◆ What the task asks ◆
Your reply must consist of the data below, reproduced character for character.

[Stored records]
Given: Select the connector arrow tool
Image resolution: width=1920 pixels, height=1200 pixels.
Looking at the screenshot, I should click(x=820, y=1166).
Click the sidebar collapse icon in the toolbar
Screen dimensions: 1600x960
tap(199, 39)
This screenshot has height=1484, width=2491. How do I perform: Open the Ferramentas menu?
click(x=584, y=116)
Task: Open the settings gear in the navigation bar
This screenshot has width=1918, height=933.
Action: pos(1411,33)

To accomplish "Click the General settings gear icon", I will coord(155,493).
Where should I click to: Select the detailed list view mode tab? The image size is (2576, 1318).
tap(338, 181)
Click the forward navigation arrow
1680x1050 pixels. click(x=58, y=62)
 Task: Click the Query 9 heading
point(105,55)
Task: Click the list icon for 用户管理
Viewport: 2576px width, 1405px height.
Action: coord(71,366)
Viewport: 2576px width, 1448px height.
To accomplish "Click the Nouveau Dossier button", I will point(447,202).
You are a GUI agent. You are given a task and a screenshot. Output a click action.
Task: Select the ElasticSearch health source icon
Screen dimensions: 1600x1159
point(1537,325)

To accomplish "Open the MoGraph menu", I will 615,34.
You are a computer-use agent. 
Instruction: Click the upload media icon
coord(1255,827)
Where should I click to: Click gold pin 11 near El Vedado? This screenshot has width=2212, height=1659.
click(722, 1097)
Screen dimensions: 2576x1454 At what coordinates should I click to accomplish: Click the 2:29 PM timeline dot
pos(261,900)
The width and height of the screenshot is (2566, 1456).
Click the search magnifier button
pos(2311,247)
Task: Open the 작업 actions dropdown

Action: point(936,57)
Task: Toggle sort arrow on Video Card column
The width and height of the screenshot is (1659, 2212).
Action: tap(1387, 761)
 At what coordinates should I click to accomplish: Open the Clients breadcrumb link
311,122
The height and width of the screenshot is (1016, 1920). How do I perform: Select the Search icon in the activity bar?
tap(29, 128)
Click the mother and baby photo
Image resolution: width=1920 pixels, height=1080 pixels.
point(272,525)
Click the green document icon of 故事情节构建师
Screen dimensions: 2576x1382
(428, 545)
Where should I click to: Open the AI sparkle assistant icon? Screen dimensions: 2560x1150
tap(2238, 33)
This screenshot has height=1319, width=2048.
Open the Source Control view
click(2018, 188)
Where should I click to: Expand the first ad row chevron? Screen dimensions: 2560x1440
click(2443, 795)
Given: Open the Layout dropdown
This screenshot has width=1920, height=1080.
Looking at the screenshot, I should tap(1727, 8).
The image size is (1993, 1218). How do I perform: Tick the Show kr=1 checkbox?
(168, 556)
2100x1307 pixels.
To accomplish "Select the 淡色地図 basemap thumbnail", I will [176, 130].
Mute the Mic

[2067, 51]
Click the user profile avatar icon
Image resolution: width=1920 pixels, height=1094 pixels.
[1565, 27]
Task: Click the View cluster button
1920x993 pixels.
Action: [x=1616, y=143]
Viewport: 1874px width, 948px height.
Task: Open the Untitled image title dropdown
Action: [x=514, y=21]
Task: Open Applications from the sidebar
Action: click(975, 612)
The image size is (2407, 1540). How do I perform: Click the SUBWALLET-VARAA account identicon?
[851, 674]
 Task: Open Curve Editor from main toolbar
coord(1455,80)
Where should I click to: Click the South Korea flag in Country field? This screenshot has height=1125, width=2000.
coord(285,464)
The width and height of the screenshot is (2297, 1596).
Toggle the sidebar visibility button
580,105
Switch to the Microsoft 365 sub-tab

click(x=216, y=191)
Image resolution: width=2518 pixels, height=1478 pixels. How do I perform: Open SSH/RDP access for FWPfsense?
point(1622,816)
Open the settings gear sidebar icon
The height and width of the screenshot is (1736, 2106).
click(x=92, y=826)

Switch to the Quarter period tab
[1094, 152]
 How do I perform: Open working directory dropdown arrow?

◆ Task output ◆
Given: Select the connector arrow tool
Image resolution: width=1920 pixels, height=1200 pixels.
Looking at the screenshot, I should click(x=820, y=1166).
Click the sidebar collapse icon in the toolbar
Screen dimensions: 1600x960
tap(199, 39)
This screenshot has height=1484, width=2491. How do I perform: Open the Ferramentas menu?
click(x=584, y=116)
Task: Open the settings gear in the navigation bar
This screenshot has width=1918, height=933.
Action: pos(1411,33)

To accomplish "Click the General settings gear icon", I will coord(155,493).
Where should I click to: Select the detailed list view mode tab? The image size is (2576, 1318).
tap(338, 181)
Click the forward navigation arrow
1680x1050 pixels. click(x=58, y=62)
 Task: Click the Query 9 heading
point(105,55)
Task: Click the list icon for 用户管理
Viewport: 2576px width, 1405px height.
Action: coord(71,366)
Viewport: 2576px width, 1448px height.
To accomplish "Click the Nouveau Dossier button", I will point(447,202).
You are a GUI agent. You are given a task and a screenshot. Output a click action.
Task: Select the ElasticSearch health source icon
Screen dimensions: 1600x1159
point(1537,325)

To accomplish "Open the MoGraph menu", I will 615,34.
You are a computer-use agent. 
Instruction: Click the upload media icon
coord(1255,827)
Where should I click to: Click gold pin 11 near El Vedado? This screenshot has width=2212, height=1659.
click(722, 1097)
Screen dimensions: 2576x1454 At what coordinates should I click to accomplish: Click the 2:29 PM timeline dot
pos(261,900)
The width and height of the screenshot is (2566, 1456).
Click the search magnifier button
pos(2311,247)
Task: Open the 작업 actions dropdown

Action: point(936,57)
Task: Toggle sort arrow on Video Card column
The width and height of the screenshot is (1659, 2212).
Action: tap(1387, 761)
 At what coordinates should I click to accomplish: Open the Clients breadcrumb link
311,122
The height and width of the screenshot is (1016, 1920). How do I perform: Select the Search icon in the activity bar?
tap(29, 128)
Click the mother and baby photo
Image resolution: width=1920 pixels, height=1080 pixels.
point(272,525)
Click the green document icon of 故事情节构建师
Screen dimensions: 2576x1382
(428, 545)
Where should I click to: Open the AI sparkle assistant icon? Screen dimensions: 2560x1150
tap(2238, 33)
This screenshot has height=1319, width=2048.
Open the Source Control view
click(2018, 188)
Where should I click to: Expand the first ad row chevron? Screen dimensions: 2560x1440
click(2443, 795)
Given: Open the Layout dropdown
This screenshot has width=1920, height=1080.
Looking at the screenshot, I should tap(1727, 8).
The image size is (1993, 1218). How do I perform: Tick the Show kr=1 checkbox?
(168, 556)
2100x1307 pixels.
To accomplish "Select the 淡色地図 basemap thumbnail", I will [176, 130].
Mute the Mic

[2067, 51]
Click the user profile avatar icon
Image resolution: width=1920 pixels, height=1094 pixels.
[1565, 27]
Task: Click the View cluster button
1920x993 pixels.
Action: [x=1616, y=143]
Viewport: 1874px width, 948px height.
Task: Open the Untitled image title dropdown
Action: [x=514, y=21]
Task: Open Applications from the sidebar
Action: click(975, 612)
The image size is (2407, 1540). How do I perform: Click the SUBWALLET-VARAA account identicon?
[851, 674]
 Task: Open Curve Editor from main toolbar
coord(1455,80)
Where should I click to: Click the South Korea flag in Country field? This screenshot has height=1125, width=2000.
coord(285,464)
The width and height of the screenshot is (2297, 1596).
Toggle the sidebar visibility button
580,105
Switch to the Microsoft 365 sub-tab

click(x=216, y=191)
Image resolution: width=2518 pixels, height=1478 pixels. How do I perform: Open SSH/RDP access for FWPfsense?
point(1622,816)
Open the settings gear sidebar icon
The height and width of the screenshot is (1736, 2106).
click(x=92, y=826)

Switch to the Quarter period tab
[1094, 152]
 How do I perform: Open working directory dropdown arrow?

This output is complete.